(Beginning of ENTRIES SUPPLIED)
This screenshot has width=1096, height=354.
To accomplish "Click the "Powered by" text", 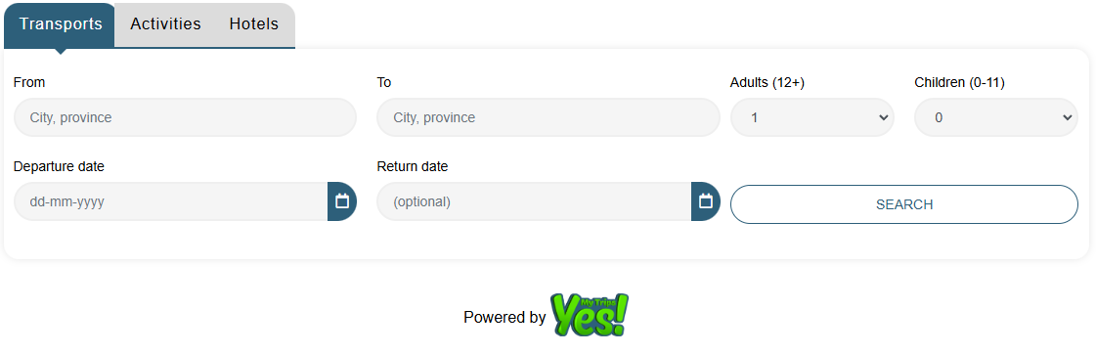I will pyautogui.click(x=504, y=318).
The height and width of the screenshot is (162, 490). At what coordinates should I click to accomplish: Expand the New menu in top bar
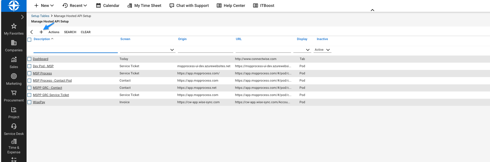point(44,5)
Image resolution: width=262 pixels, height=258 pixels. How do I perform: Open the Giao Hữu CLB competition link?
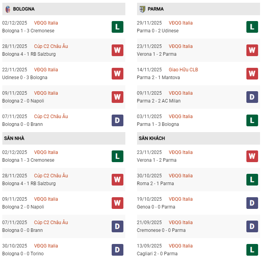point(183,70)
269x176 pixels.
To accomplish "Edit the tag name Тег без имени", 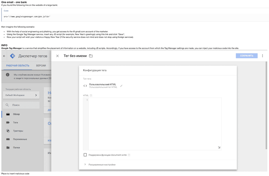I will [75, 56].
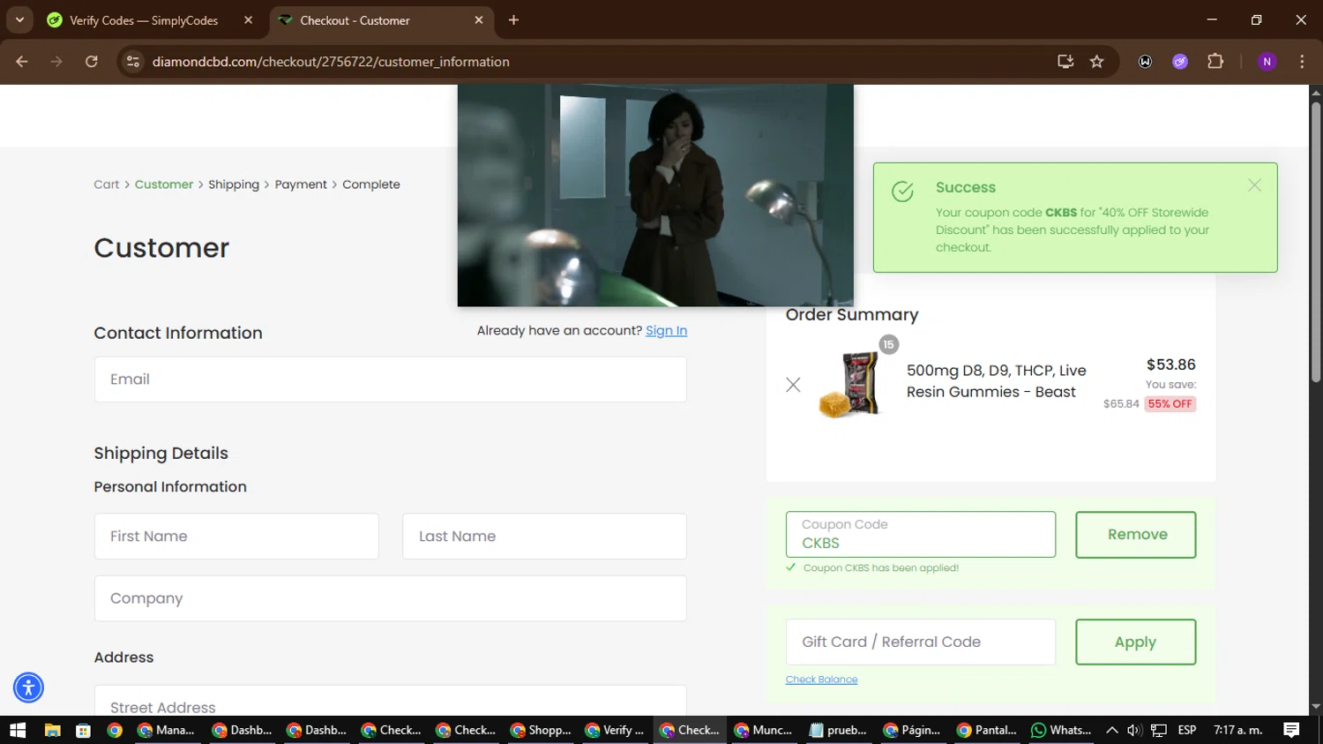Reload the checkout page
The width and height of the screenshot is (1323, 744).
[x=92, y=62]
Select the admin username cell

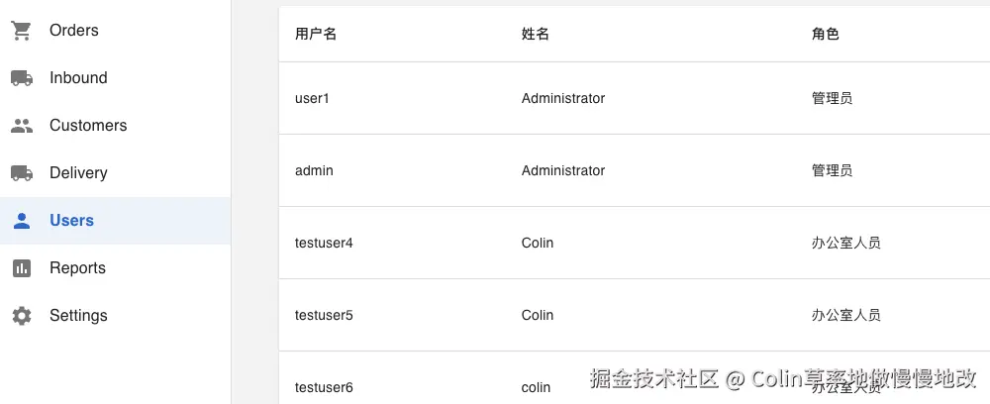[x=314, y=170]
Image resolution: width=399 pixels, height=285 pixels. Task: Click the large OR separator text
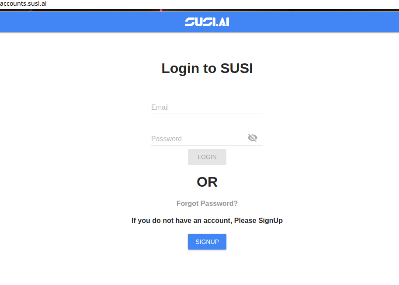coord(207,182)
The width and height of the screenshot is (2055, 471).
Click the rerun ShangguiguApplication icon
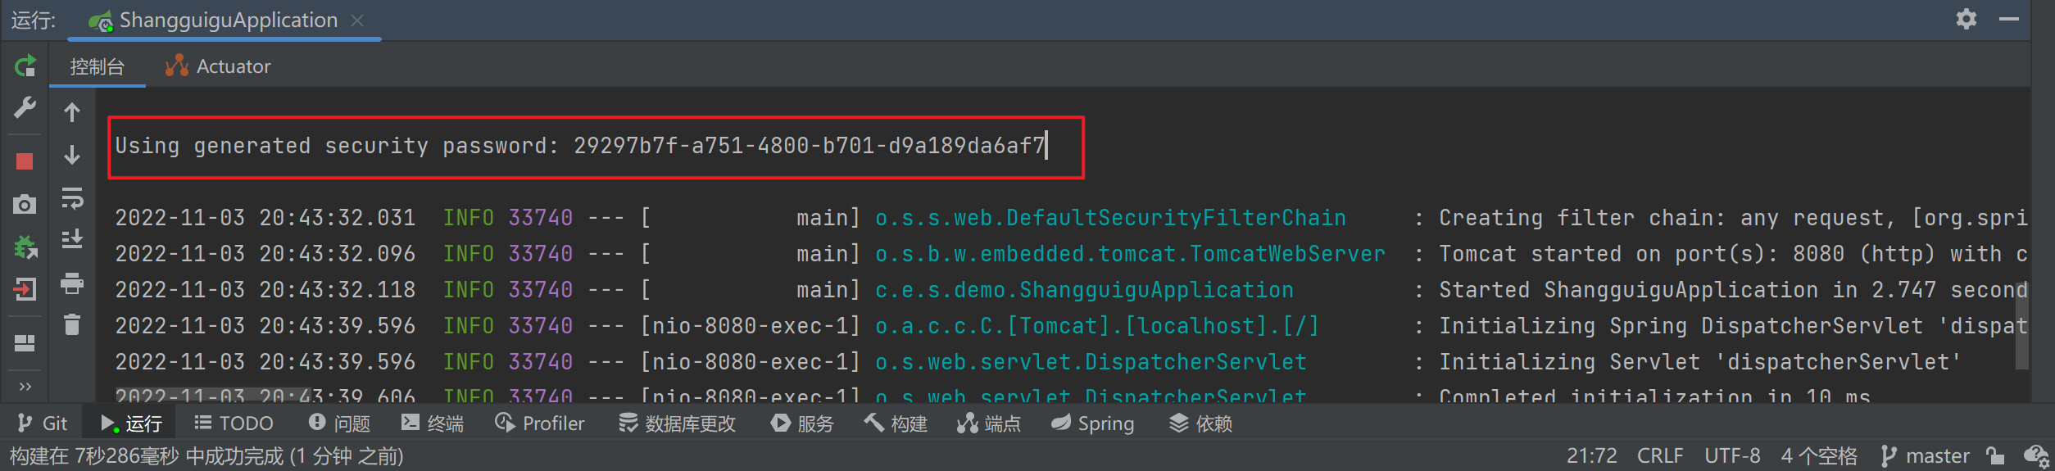[25, 66]
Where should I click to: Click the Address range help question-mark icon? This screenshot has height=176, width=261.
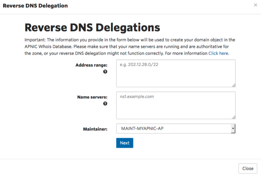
(End of ENTRIES SUPPLIED)
#### TASK TO COMPLETE:
Within the material, how many lines hold the word "This"? Only the number is needed.

#### TASK RESULT:
2